Of course, because we're working with a circular index it takes a bit more finagling to account for how we'll handle crossing the 0 boundary if/when our shift value passes it.
Here's a simple example to illustrate. Let's say we're shifting an asterisk around a table with 5 columns. We start on index=3 and know that we have to shift left 11 positions:
| 0 | 1 | 2 | 3 | 4 |
|---|---|---|---|---|
| ✱ |
We need to first account for how many trips across the boundary lines our shift would take and discard all the round trips, so we keep only the remainder:
11 % 5 = 1
We can then subtract this remainder from our maximum value to determine where the shift would be if we had started from the top most index.
4 - 1 = 3
Hey, we're back where we started on our table!
| 0 | 1 | 2 | 3 | 4 |
|---|---|---|---|---|
| ⏺ |
But we have to take into consideration our actual starting point (index=3), which we know was further left than where we started before we applied the shift and is also greater than 0. So we adjust our shift by that much and ensure we properly account for the maximum boundary when we do so:
(3 + 3) % 4 = 2
Et voilà:
| 0 | 1 | 2 | 3 | 4 |
|---|---|---|---|---|
| ✱ |
Here's what this looks like in the final Go code:
var BOUNDARY int = unicode.MaxASCII
oldUnicodePoint := (int(character) + (BOUNDARY - (int(shift) % int(BOUNDARY)))) % BOUNDARY
return rune(oldUnicodePoint)
A simple way to confirm we've done this correctly is to move in the other direction using remainder math for the index:
(2 + 11) % 5 = 13 % 5 = 3
It's a simple tool, but it does the thing! The full source code lives at riastrad/photopad.

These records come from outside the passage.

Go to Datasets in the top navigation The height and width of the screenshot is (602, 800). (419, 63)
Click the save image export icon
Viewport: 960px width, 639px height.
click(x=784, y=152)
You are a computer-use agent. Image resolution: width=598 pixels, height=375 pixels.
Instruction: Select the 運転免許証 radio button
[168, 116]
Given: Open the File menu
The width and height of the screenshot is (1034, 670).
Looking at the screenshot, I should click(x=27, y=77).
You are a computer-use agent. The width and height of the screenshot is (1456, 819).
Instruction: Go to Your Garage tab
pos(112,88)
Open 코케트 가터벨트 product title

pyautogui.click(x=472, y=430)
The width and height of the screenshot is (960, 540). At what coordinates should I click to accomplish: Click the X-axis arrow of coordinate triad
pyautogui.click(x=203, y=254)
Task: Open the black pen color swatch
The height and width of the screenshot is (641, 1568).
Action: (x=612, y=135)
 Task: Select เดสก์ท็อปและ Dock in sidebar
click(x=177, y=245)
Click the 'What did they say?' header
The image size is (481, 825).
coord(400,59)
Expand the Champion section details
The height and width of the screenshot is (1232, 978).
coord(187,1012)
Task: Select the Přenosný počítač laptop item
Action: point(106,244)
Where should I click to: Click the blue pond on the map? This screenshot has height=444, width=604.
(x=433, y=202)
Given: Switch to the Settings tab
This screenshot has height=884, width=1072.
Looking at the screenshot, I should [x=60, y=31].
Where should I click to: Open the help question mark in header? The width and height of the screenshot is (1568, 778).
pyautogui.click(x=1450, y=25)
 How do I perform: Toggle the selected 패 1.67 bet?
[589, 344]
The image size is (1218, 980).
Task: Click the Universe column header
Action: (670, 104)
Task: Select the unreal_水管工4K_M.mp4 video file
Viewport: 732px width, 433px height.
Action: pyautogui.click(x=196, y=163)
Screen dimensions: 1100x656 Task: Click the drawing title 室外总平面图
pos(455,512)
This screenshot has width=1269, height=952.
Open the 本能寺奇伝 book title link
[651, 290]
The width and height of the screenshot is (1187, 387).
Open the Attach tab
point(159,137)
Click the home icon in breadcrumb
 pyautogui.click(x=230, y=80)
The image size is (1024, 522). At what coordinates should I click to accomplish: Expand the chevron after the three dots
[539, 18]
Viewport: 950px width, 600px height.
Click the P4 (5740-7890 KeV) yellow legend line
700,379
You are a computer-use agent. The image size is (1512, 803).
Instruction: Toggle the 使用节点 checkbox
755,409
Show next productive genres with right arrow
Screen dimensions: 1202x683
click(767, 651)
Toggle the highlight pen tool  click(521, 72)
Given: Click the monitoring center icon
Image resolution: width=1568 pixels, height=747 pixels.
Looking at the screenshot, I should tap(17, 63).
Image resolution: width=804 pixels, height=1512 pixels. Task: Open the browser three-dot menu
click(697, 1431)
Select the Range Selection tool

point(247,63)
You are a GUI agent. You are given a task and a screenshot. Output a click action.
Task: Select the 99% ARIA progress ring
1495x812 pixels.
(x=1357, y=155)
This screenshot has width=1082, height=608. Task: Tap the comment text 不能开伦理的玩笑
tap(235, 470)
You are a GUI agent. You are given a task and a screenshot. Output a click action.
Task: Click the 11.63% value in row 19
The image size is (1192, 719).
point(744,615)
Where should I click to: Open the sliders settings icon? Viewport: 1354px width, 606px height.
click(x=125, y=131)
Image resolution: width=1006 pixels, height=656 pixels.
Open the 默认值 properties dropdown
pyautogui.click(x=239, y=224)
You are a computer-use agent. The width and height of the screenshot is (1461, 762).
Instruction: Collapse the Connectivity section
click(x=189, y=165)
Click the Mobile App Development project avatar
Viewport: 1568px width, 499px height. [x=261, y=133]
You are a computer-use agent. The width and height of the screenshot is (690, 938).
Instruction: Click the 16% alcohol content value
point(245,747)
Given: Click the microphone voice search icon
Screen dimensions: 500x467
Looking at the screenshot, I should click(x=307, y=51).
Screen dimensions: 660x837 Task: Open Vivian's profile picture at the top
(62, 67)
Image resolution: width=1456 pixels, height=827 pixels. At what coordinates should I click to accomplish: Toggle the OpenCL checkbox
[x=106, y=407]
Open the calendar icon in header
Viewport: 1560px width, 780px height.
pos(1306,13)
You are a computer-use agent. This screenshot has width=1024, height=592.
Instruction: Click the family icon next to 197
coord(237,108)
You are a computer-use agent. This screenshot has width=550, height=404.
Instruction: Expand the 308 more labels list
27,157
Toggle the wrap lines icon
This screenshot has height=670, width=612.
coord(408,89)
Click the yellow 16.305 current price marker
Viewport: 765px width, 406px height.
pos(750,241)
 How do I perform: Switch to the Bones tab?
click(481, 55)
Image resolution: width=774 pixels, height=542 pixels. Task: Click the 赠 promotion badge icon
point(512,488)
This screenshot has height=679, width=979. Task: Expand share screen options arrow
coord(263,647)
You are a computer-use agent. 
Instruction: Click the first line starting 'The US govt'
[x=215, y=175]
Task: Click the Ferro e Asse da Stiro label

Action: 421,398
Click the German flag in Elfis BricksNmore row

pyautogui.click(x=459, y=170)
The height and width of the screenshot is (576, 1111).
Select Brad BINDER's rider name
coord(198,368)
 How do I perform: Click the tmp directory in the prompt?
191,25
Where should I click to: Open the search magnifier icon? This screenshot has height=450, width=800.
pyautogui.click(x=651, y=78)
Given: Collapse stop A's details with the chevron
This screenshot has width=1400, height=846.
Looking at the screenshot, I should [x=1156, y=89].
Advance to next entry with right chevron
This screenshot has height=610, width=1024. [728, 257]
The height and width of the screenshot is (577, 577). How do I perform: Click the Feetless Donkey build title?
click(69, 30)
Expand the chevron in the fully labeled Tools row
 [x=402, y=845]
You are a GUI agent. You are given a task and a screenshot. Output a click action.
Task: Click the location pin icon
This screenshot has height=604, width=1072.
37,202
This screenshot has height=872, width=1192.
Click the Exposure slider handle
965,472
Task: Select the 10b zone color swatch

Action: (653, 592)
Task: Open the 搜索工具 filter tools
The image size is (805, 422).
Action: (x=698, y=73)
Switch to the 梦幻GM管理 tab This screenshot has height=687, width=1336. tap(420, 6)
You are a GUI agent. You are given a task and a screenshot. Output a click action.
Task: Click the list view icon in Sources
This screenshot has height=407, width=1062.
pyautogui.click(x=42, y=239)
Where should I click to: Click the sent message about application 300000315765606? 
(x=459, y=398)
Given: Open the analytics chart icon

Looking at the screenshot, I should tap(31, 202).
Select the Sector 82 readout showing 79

Granted it won't scale too well for bigger texts or for anyone using a very large image as a key. The cheeky example above isn't too demanding. However, when I tested it with the full Project Gutenberg text of Laurence Sterne's THE LIFE AND OPINIONS OF TRISTRAM SHANDY, GENTLEMAN (1,077,835 characters) using a large image of Géricault's The Raft of the Medusa (5,872 x 4,008 pixels, or 23,534,976 keys) it took about 6.5 seconds to encrypt and decrypt. I haven't done any more rigorous benchmarking than that and my local machine has decent compute power, so mileage most certainly will vary for other machines.
Of course there are also limitations to using this in the wild. For example, if you exchange image keys with someone via a messaging service that applies lossy compression when sending images, then the message will not decrypt properly. In order for the shift to work the image that encrypts and the image that decrypts must be a pixel perfect match.
Additionally, and as I mentioned earlier, I limited this first implementation to only shifting letters that appear in the ASCII range of Unicode. When I expanded this I started to run into issues caused (I think) by composite characters colliding with precomposed characters and I didn't have a clever way to address this and didn't want to fall too far down that rabbit hole.
At the end of the day, this was a pretense for getting a chance to get a bit more comfortable with Go. I was glad to find that the learning curve wasn't so steep coming from Node.js.
That being said, I do like the underlying idea that guided this project. If I have time and energy in the future, I might apply the same approach to a browser plugin. The loose idea being something like: the information is publicly listed, but only privately comprehensible. In other words, enable website owners to publish completely encrypted web pages that are only decipherable for visitors who know and possess the proper key image.
For the moment, though, this little CLI will have to suffice.
I don't presume to be the first. It's possible this already exists and has a domain specific name I'm not expert enough to recognize.